BOTH SIDES NOW Constantine Maroulis in Jekyll & Hyde. |
A goofy spoof of King Arthur and his merry men, and an appreciative take on one of the wives of Henry VIII. A challenging adaptation about a novel killer, and a love story of two-faced conflict. Theater this winter runs the gamut.
At Trinity Repertory Company, artistic director Curt Columbus's adaptation of Dostoevsky's CRIME AND PUNISHMENT, which premiered 10 years ago, is finally getting on the schedule (January 17-February 24). North of 400 pages in translations, the classic story of rationalized murder and consequential psychological torment has been compressed into 90 minutes of momentum propelled by three characters.
Around the corner, the Brown University/Trinity Rep MFA theater program is staging two quirky, funny plays, by turns dark and surreal. In José Rivera's magical realism cautionary tale MARISOL (February 22-March 10), war rages from Brooklyn to Heaven, as God grows demented and mankind bears the consequences. The allegorical RHINOCEROS, by Eugene Ionesco (February 21-March 9), has a man watch his friends turn into lumbering beasts, the consequence of dangerous conformity.

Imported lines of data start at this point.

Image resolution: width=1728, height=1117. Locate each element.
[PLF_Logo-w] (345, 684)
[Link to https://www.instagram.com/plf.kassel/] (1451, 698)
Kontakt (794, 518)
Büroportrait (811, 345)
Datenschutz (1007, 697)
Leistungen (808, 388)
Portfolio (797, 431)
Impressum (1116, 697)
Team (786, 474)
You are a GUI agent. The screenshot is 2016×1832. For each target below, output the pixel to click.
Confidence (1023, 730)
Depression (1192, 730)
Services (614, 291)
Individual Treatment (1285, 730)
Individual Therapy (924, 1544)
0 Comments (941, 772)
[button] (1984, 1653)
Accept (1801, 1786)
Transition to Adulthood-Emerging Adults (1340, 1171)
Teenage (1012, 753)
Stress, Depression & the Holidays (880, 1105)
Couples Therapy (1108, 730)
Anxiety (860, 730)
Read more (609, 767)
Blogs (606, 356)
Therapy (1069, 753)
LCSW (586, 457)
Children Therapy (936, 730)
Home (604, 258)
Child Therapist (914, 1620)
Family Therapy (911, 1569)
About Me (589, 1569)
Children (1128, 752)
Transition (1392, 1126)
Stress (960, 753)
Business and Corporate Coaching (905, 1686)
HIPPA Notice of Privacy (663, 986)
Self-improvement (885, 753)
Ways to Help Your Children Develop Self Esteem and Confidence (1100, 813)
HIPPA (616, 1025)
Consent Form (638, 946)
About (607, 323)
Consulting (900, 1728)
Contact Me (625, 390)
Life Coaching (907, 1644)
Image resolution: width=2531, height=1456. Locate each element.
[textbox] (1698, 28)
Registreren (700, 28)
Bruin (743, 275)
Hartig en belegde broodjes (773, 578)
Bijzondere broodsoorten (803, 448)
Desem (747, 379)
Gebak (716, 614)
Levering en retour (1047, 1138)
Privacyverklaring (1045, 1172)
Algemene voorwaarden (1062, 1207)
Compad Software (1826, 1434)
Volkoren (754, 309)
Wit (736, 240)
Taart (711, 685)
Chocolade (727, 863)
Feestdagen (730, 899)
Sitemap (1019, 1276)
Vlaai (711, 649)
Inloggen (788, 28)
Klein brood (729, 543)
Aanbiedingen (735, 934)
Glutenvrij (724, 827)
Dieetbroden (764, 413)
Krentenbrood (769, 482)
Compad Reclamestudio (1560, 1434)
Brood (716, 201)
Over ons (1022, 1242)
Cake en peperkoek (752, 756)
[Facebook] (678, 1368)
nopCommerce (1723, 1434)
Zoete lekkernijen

Speaking of such changes, a maddening battle between good and evil is coming to the Providence Performing Arts Center (January 1-6) as the Broadway musical JEKYLL & HYDE hits the stage. (PPAC is also presenting MILLION DOLLAR QUARTET January 15-20, charting the Sun Records success of Johnny Cash, Jerry Lee Lewis, Carl Perkins, and Elvis Presley.) An ancient source of such tales is Ovid's 15-volume work on transformation myths, METAMORPHOSES, which is also the name and inspiration for a play by Mary Zimmerman that University of Rhode Island Theatre is putting on (February 21-March 2).
In a prestigious coup, the Gamm is staging the US premiere of Howard Brenton's ANNE BOLEYN (January 17-February 17), commissioned and first presented at the Shakespeare's Globe Theater. Henry VIII's notorious second wife is portrayed not as a sexual schemer but as a witty and confident young woman who takes on the politics of the 16th-century Tudor court.
Leaping ahead two centuries, we get to enjoy Peter Shaffer's AMADEUS (January 18-February 17), as 2nd Story Theatre presents the entertaining exaggeration of the rivalry between Mozart and fellow composer Antonio Salieri. Scholars agree that the professional rival wasn't the antagonistic schemer depicted here, but Salieri is a much more interesting person in the playwright's alternate universe.
Yet another world of disrupted relationships is presented in Donald Margulies's TIME STANDS STILL, at Roger Williams University Theatre (January 25-26). Sarah is a photojournalist who has returned from the Iraq war, injured by a roadside bomb, and James is her foreign correspondent boyfriend, who has to deal with his guilt at having left her there.
The most outrageous of the comedies coming up, no one will disagree, is MONTY PYTHON'S SPAMALOT at Courthouse Centerstage (February 14-March 10), the droll British troupe's musical adaptation of their hilarious film, Monty Python and the Holy Grail. They retell the legend of King Arthur and his Knights of the Round Table through their twisted imaginations.
Ratcheting down a few notches from such broad humor, Ocean State Theatre Company is presenting FOOLS, by Neil Simon (January 23-February 10). It's the comical story of schoolteacher Leon Tolchinsky, who falls in love and realizes that the object of his affections, along with the entire town, has been cursed with profound stupidity. He has only 24 hours to cure them, or they will remain fools forever.